The only real connection between the toy and the cartoon is the brand. I'm still surprised that toys and cartoons aren't more interactive.
This snippet first appeared on December 6, 1987, as written by Bob Niedt in the ''Syracuse Herald American.''
The line of Mattel toys spills off of the ''Captain Power and the Soldiers of the Future'' syndicated television program, which can be seen on Central New York cable systems 10 a.m. Sundays via New York City's WPIX-TV.
But future soldiers, young or old, don't need the television show, bad as it is, to interface with the tube. A videocassette player will do just fine, thank you, since ''Captain Power'' programs are available for around $10 a hit.
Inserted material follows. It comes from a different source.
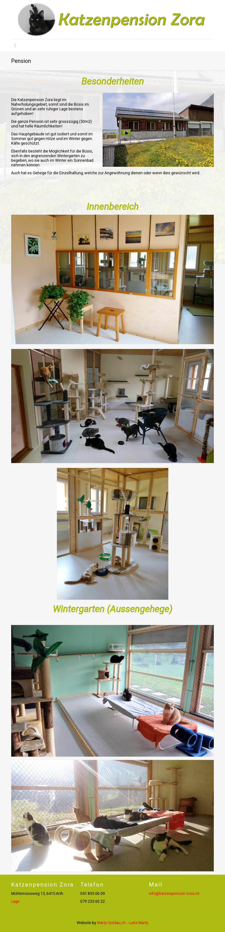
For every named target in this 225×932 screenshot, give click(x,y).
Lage (15, 901)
But the hidden lessons of friendship and whatnot laced into the programs to make them a little more meaningful fall flat if one isn't armed. For that you need any or all of the Mattel accessories, including the Powerjet XT-7, the Phantom Striker, or the Interlocker, all in the $25-$40 range.
What makes these gadgets unique is that the bearer can shoot at the bad-guy robots on television — who shoot back.
Infrared light beams from the weapon can cause orange-and-red explosions on the screen if the enemy aircraft, for example, are ''hit.'' But at the same time, the television screen is firing back. Light signals picked up by the hand-held devices may result in a ''hit'' from an enemy weapon, causing the Captain Power doll to eject from the cockpit mounted on the gadget.